Stated problem ▸
Gather every line below that contains the string "what".

Lines of data
++++++++

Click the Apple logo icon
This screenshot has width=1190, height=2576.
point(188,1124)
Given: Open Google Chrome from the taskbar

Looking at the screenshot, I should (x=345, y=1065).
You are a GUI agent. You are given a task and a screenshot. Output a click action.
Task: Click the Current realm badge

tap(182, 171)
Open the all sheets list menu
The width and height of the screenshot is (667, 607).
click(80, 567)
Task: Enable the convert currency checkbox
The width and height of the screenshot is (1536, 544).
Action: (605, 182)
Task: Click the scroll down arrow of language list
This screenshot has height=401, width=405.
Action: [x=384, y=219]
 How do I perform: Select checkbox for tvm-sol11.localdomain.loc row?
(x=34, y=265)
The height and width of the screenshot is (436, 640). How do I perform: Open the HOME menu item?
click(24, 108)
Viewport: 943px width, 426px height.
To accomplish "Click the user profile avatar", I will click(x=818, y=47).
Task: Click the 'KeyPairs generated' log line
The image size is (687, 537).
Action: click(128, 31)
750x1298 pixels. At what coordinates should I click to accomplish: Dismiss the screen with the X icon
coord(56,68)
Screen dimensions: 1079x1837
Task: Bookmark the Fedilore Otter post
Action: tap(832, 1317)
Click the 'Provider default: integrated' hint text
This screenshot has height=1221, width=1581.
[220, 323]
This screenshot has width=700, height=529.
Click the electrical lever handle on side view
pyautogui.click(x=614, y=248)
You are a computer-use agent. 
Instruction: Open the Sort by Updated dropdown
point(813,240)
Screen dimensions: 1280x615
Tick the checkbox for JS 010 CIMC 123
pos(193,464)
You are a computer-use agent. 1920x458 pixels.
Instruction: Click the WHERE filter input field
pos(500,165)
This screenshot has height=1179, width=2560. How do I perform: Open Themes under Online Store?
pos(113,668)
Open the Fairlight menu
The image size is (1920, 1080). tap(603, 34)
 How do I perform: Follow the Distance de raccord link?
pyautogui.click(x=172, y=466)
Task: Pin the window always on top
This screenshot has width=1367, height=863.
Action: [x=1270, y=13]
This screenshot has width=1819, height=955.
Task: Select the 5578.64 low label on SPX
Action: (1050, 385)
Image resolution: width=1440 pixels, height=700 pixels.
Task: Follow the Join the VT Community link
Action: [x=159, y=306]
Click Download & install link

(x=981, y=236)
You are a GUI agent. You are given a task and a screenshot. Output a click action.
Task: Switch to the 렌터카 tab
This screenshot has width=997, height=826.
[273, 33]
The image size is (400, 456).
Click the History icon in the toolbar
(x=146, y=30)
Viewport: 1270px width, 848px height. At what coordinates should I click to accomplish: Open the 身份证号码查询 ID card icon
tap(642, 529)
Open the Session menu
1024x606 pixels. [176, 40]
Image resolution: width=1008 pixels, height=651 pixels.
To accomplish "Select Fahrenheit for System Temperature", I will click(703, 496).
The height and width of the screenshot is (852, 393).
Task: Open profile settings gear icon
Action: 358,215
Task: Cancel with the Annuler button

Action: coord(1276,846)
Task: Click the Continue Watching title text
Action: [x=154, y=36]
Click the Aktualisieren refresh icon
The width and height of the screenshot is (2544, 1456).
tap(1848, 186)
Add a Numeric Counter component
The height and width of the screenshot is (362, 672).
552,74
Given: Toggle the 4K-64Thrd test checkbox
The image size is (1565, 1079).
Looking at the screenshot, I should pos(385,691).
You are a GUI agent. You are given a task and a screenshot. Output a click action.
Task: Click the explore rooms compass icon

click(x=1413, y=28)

++++++++

Exercise output ▸
750x1298 pixels. At what coordinates should I click to accomplish: Dismiss the screen with the X icon
Viewport: 1270px width, 848px height. At what coordinates should I click to accomplish: Open the 身份证号码查询 ID card icon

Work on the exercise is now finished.